* THE PROBLEM
Your task is to filter the data below down to the lines holding "computer".

Pixel coordinate grounding data:
* * * *

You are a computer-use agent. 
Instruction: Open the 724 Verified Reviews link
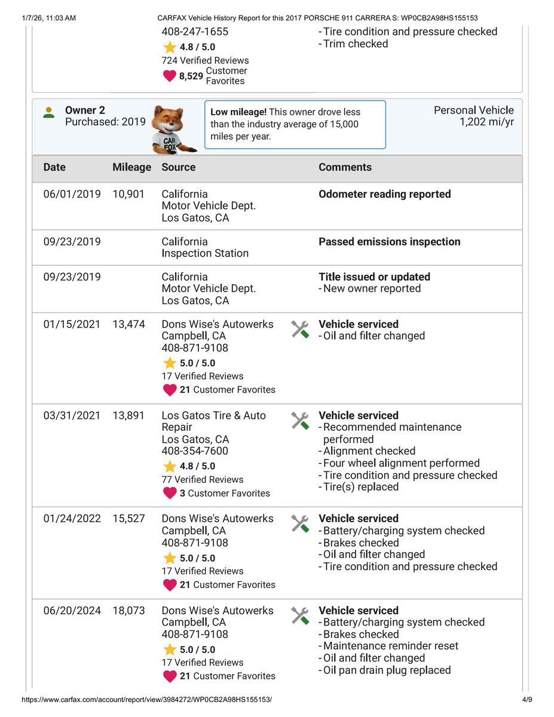click(205, 60)
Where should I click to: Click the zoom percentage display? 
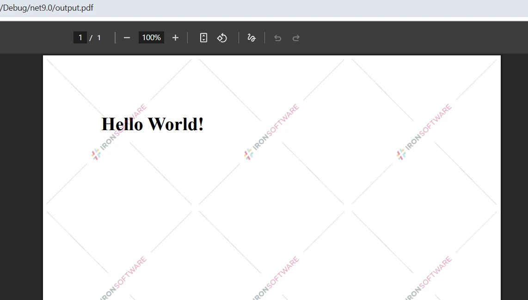(151, 37)
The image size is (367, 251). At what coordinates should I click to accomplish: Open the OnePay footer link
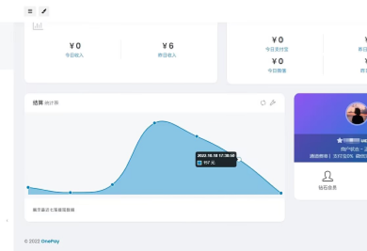[x=50, y=241]
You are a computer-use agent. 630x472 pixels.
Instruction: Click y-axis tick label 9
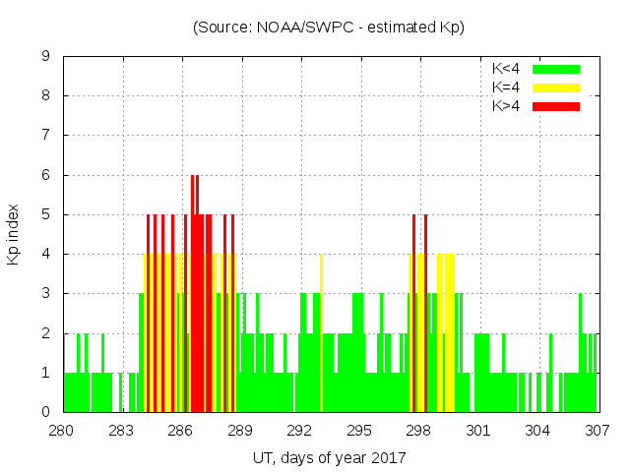46,57
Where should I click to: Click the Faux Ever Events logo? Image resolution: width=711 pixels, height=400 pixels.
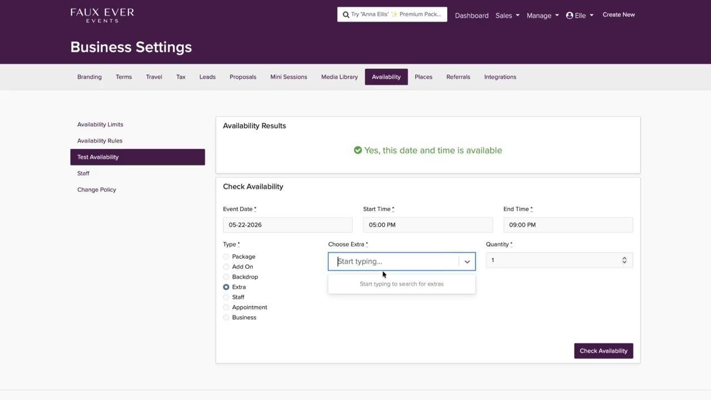tap(102, 15)
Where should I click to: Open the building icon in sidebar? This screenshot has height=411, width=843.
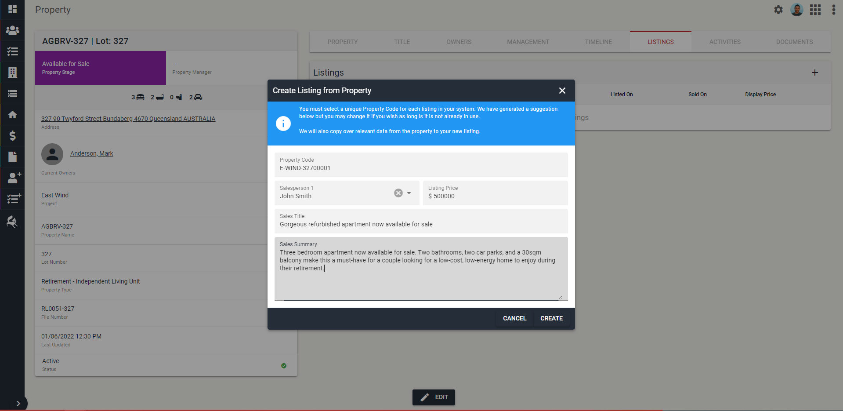(12, 73)
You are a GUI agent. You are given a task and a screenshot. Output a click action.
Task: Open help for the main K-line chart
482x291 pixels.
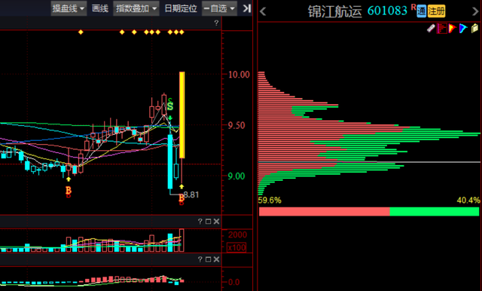coord(216,23)
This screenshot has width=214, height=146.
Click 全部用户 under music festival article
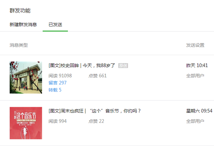click(x=195, y=121)
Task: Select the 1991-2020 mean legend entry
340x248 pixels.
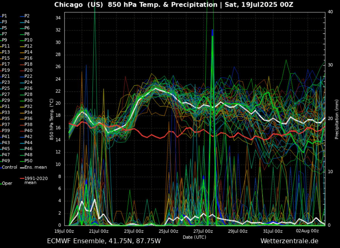Action: (36, 180)
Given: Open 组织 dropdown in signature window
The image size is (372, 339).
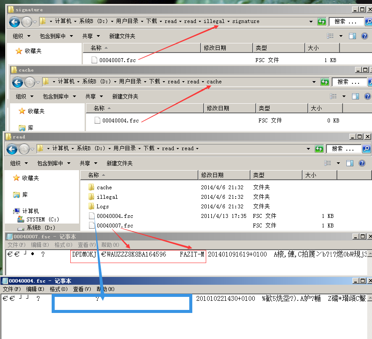Looking at the screenshot, I should (x=21, y=36).
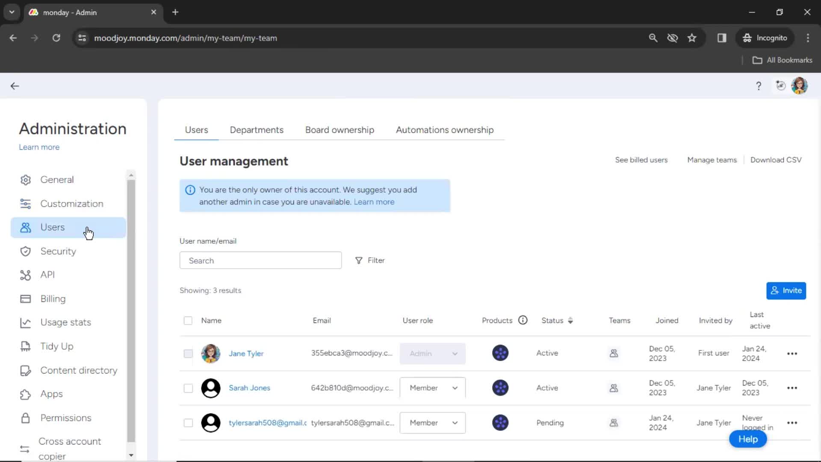Click the Invite button

[x=786, y=290]
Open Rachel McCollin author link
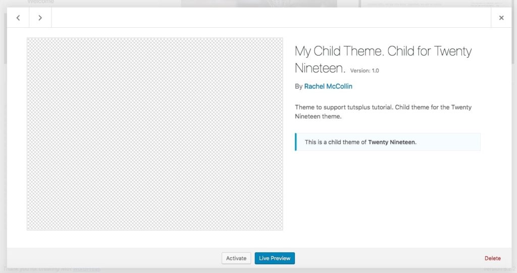 328,86
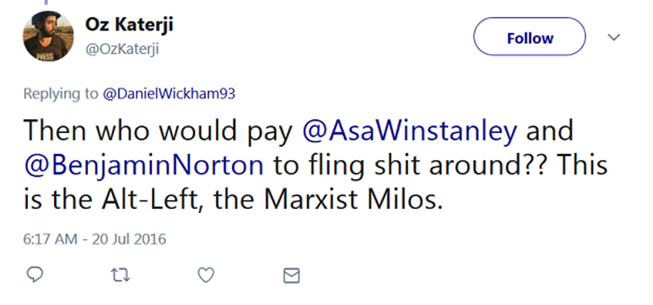Visit the @OzKaterji handle link

click(121, 49)
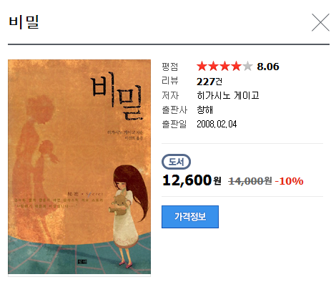
Task: Click the third red rating star
Action: [x=224, y=66]
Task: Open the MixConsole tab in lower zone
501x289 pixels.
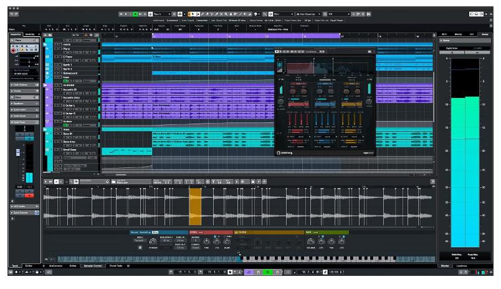Action: tap(57, 266)
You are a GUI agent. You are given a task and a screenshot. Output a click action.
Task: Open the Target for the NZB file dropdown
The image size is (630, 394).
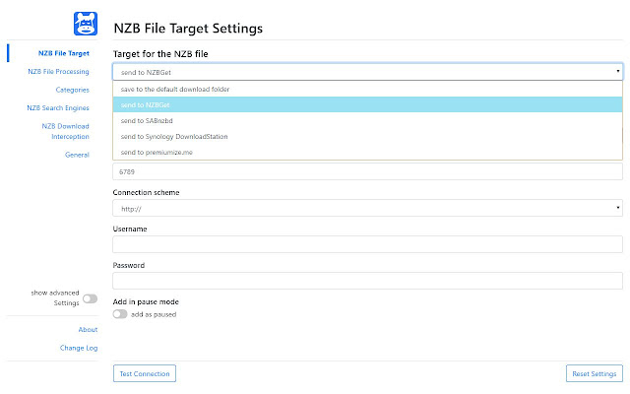[x=367, y=71]
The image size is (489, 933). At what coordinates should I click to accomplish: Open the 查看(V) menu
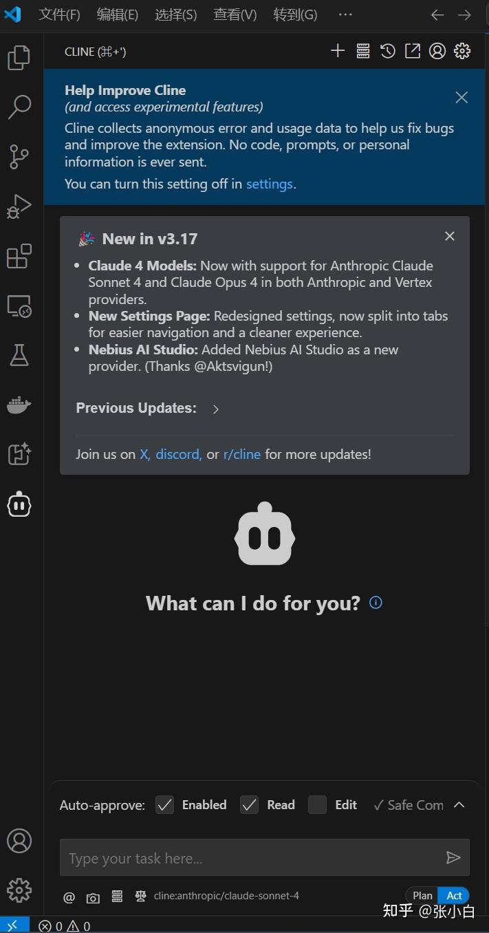click(235, 14)
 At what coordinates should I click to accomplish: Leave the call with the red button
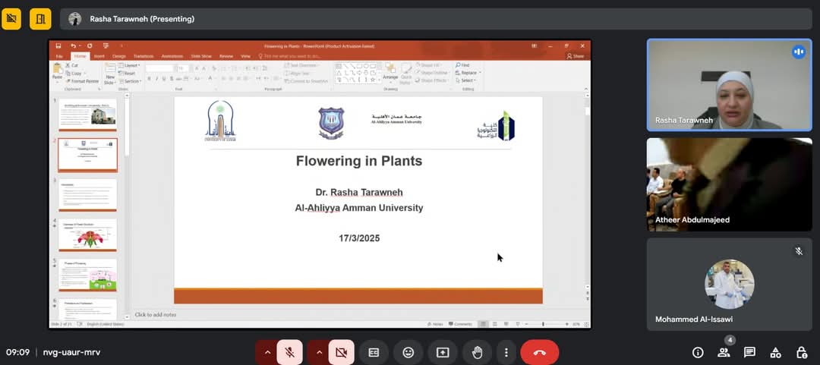coord(540,352)

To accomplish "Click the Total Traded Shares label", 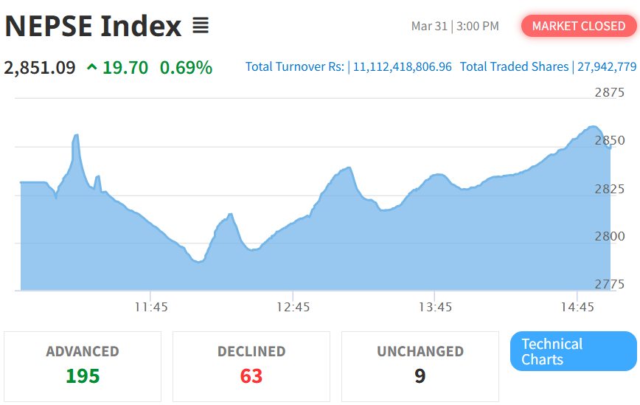I will pos(514,67).
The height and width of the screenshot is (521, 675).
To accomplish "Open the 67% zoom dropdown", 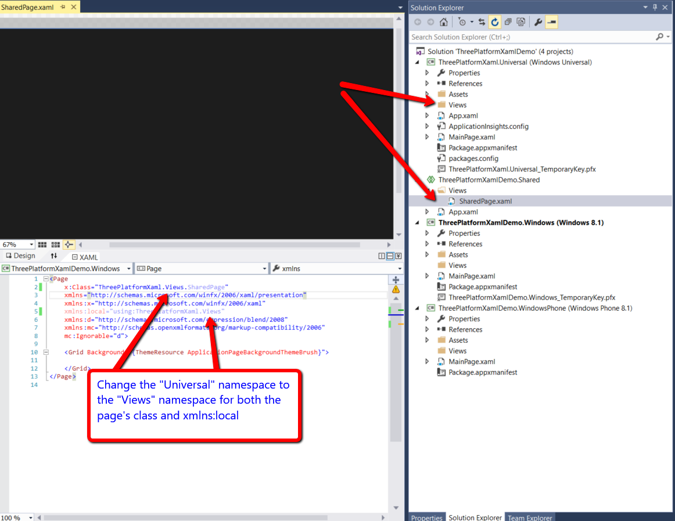I will pos(31,245).
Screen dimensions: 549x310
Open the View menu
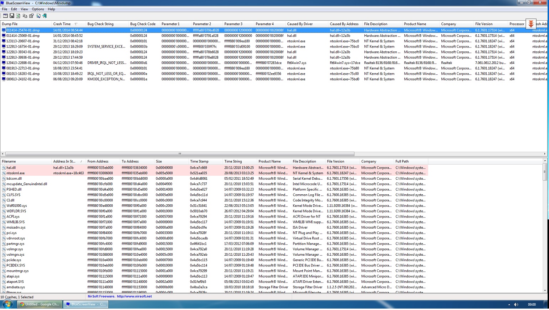tap(24, 9)
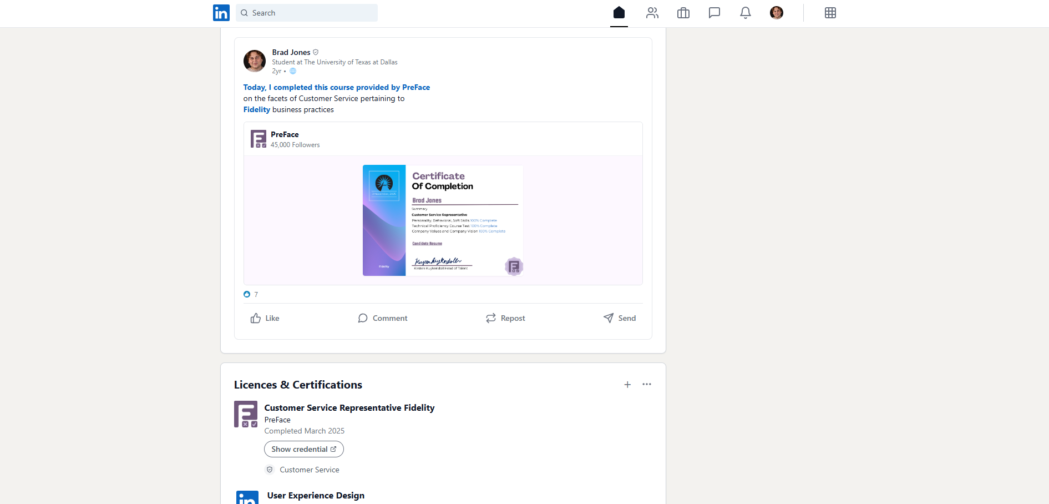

* * * *

* SOLUTION FOR THIS PROBLEM
You are a computer-use agent. 
You are a computer-use agent. 630x472 pixels.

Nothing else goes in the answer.